And it dawns on me today that the case of K. falls into that category.
I wrote about K. — a high-needs permanent ward of CFS — a few months back. (It’s not her real initial).
Her tale triggered some consternation from regular readers of this blog (one commenter called the process of her case ‘disgusting’).
In a nutshell, K’s story was about what happens sometimes in our youth justice system — and the failures of systemic concerns outside the court process to live up to the wishes and requirements of the court; that the youth justice act specifically states the criminal justice system is not to be a proxy for child-welfare concerns.
(And her concerns are immense. A short list goes like this: Violent history, FASD diagnosis, ARND, high suicide risk, broken family which “basically abandoned” her, mental illness, anxiety disorder).
And it didn’t surprise me to learn last week that really, despite all this, nothing changed right away.
K. (remember, she’s 13 and an abuse survivor) was still released from the youth centre to go and live in a downtown Winnipeg hotel as Child and Family Services had no other placement for her.
(It’s partially her fault because her conduct had caused chaos at other bona fide foster placements, at another she was sexually abused and she was removed).

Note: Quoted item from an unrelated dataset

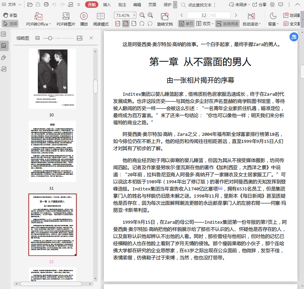The width and height of the screenshot is (304, 289).
Task: Click the zoom out magnifier icon
Action: click(x=142, y=15)
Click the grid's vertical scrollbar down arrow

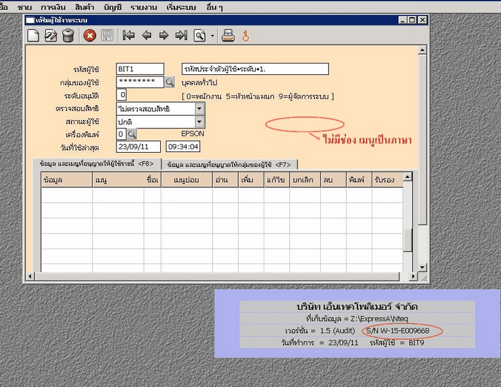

But the fact is the fact. Judge Mary Kate Harvie ordered specifically late last year K. was not to be placed by CFS or the provincial corrections department in a hotel and yet it continued to happen.
Another veteran judge, Marvin Garfinkel, lambasted lawyers and CFS over this continuing to happen in the spring and still, K. gets placed back in a hotel.
And again, this “plan” for her, however temporary the intention was for it to be, just didn’t work.
May 9, 2013: K. is at her latest hotel placement in downtown Winnipeg and a fracas breaks out with a worker over a perceived unfairness involving a cellphone. She lashes out, tosses a glass and hits the worker with it. After heading out of the hotel room, K. smashes a safety window, picks up a fire extinguisher and discharges it at another worker who tries to intervene in the hotel hallway.
Cops are called. She’s hauled off back to the youth centre and held in custody for what was termed a “freak out.” It seemed the cycle was simply doomed to repeat.
But then, something changed. Island Lake CFS came through with a placement on a rural farm. There’s animals there K.’s learning to bond with. She’s given structure and support and monitoring. The plan is she may actually return to school in the fall.
That’s some success you can hang your hat — however cautiously — on. But another success I noted was in how Judge Cynthia Devine treated K.
The relatively new judge, who also says grew up on a farm, spoke to this girl — noticed her, and noticed how this young offender with a horrific background replete with social (not criminal) problems spent two further months in custody till the placement came through.
Devine described this development, rightfully, as appalling. Because it is.
Devine saw how K. could barely utter a squeak, and hunched herself over in a defensive posture in the witness box throughout the hearing.
“It is absolutely no wonder that she comes before the court today having armed herself trying to protect her interests … little wonder that she freaked out. It is sad that she was in custody for so long on these charges,” Devine said.
“I’m appalled that this young girl was in custody for two months.”
Devine saw that the whole proceeding was likely just a bunch of gibberish to K., saying it was probably a “lot of noise” to her.
Devine saw K. And I got the sense her soft-touch approach might have made an impression.
To me, given some of the things I’ve seen over the years in youth court, that’s a success.